Prefab Sprout's second album Steve McQueen would probably make it onto a list of my top 25 favorite records of all time. Originally released in 1985 and produced by Thomas Dolby, it has been remastered (by Dolby) and paired with a second disc of newly recorded acoustic versions. The reason I checked out this album in the first place was because of Dolby's participation, and I remain glad that I did. It is a lush, dreamy album of pop songs detailing love and heartbreak. Singer/songwriter Paddy McAloon's influences range from Broadway show tunes to the '60s pop of the Brill Building writers to Brian Wilson, Paul McCartney and Elvis Costello. You get the idea - sharp, literary and musically complex. According to the liner notes this is really Dolby's album; "I gave him a huge collection of songs (some dating back as far as 1976), and almost all of the ones he picked were written in 1979, long before Swoon (the band's debut). I had no opportunity to test out any of my ideas about layers of sound. I had to get somebody who knew about that, someone on the technical side who was also a good keyboard player." Dolby fits the bill to a T, with his trademark synth sounds and production suiting the melancholy of the songs perfectly. And what songs! Bonny, Appetite, When Love Breaks Down, Goodbye Lucille #1, filled with sharp emotion and even sharper melodies, the kind of songs that make the hair on the back of your neck stand up and you arms gooseflesh-y. My brother and I once had a discussion about this album and we determined that it's first 6 songs (side A of the vinyl version of the album) make it one of the best "sides" ever produced in pop music. I still think this true.

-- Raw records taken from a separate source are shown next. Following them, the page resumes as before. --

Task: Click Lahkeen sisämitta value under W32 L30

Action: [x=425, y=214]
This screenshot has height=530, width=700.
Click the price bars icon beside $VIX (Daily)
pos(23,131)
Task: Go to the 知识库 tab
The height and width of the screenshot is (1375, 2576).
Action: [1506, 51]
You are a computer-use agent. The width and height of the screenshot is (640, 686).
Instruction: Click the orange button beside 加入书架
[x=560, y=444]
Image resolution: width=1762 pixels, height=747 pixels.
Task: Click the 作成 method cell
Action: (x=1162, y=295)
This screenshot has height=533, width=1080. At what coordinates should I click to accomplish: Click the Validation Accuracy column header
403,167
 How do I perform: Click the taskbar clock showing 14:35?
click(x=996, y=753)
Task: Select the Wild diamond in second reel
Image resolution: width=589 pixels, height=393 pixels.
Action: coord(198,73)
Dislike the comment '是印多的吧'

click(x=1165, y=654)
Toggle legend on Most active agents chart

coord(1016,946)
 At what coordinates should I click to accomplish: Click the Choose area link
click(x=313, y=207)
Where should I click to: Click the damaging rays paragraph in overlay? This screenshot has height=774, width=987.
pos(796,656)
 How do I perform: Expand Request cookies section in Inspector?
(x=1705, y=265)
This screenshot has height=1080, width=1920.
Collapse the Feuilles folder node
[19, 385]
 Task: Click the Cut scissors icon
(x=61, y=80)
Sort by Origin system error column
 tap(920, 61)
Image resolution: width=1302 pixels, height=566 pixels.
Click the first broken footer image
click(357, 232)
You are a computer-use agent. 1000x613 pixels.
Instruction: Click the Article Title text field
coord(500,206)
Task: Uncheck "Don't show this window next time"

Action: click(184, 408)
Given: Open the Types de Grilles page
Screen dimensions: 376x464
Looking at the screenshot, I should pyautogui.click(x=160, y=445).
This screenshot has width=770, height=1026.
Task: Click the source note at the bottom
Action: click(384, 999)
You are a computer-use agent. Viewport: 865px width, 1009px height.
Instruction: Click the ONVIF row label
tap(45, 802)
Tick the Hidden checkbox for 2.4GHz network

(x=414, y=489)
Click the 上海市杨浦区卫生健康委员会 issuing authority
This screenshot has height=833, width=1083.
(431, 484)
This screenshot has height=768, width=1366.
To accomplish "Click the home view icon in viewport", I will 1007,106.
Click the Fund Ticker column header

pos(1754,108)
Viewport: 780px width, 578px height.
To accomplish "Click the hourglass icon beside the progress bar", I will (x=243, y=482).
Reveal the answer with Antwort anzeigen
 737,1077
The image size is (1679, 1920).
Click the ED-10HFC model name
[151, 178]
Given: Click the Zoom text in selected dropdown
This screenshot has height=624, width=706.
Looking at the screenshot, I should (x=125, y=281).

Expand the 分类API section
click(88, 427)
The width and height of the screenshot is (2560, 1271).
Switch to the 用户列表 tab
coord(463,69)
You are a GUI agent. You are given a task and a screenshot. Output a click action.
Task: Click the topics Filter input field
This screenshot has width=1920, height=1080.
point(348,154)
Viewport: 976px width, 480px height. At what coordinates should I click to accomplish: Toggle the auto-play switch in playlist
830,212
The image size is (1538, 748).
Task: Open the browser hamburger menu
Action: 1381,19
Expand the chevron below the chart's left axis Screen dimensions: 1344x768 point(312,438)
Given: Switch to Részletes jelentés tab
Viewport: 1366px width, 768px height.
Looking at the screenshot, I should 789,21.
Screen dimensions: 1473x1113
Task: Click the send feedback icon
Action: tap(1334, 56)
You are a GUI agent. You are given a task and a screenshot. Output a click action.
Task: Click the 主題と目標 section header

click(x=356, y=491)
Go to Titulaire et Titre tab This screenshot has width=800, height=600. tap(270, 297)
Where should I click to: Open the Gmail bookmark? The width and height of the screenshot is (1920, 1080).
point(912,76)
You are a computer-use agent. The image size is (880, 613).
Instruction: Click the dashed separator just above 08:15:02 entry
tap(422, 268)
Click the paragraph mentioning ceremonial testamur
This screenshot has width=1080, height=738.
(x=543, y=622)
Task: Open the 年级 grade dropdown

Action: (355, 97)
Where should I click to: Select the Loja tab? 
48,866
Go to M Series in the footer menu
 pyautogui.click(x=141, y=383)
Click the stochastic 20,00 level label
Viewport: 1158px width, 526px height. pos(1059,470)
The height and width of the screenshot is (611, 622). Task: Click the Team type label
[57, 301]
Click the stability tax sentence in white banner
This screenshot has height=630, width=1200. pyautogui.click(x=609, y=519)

When Dolby was working on the remaster last year he wrote on his blog "I am in Los Angeles remastering Prefab Sprout’s second album ‘Steve McQueen’ which I produced for them in 1985. It sounds INSANELY good. Many writers and music afficionados list this among their top LPs of all time, and listening to it for the first time years, I have to agree. Even if I was objective, I would agree. It’s a stunner! The fact it was never successful in America is one of the greatest crimes in living memory. Paddy McAloon’s voice; those chunky guitar lines interweaving with soaring piano; Neil Conti’s tastful drum grooves; Martin’s melodic, inside-out bass; and Wendy Smith’s breathy bittersweet harmonies, all combined in a magic formula that was at once soulful and challenging. If you never heard this album, I urge you to seek it out. You won’t regret it. And, if you like my music, please know that you don’t have a complete overview unless you own this album and 1990’s ‘Jordan: The Comeback’–because these two works are as close to my heart as anything I’ve ever put out under my own name."

Dolby's remaster suits the record well and was a great choice for the project. His familiarity with the material makes it easy for him to preserve the vision of the original. The accompanying disc of acoustic remakes strips all of the production, focusing on the songs themselves, and some of the versions are arranged quite differently. I love these songs, and its cool to hear the difference, but I think I will always prefer the album versions. Today I share two of the most swooningly gorgeous songs ever, and I heartily recommend that you go out and pick up this remaster for yourself!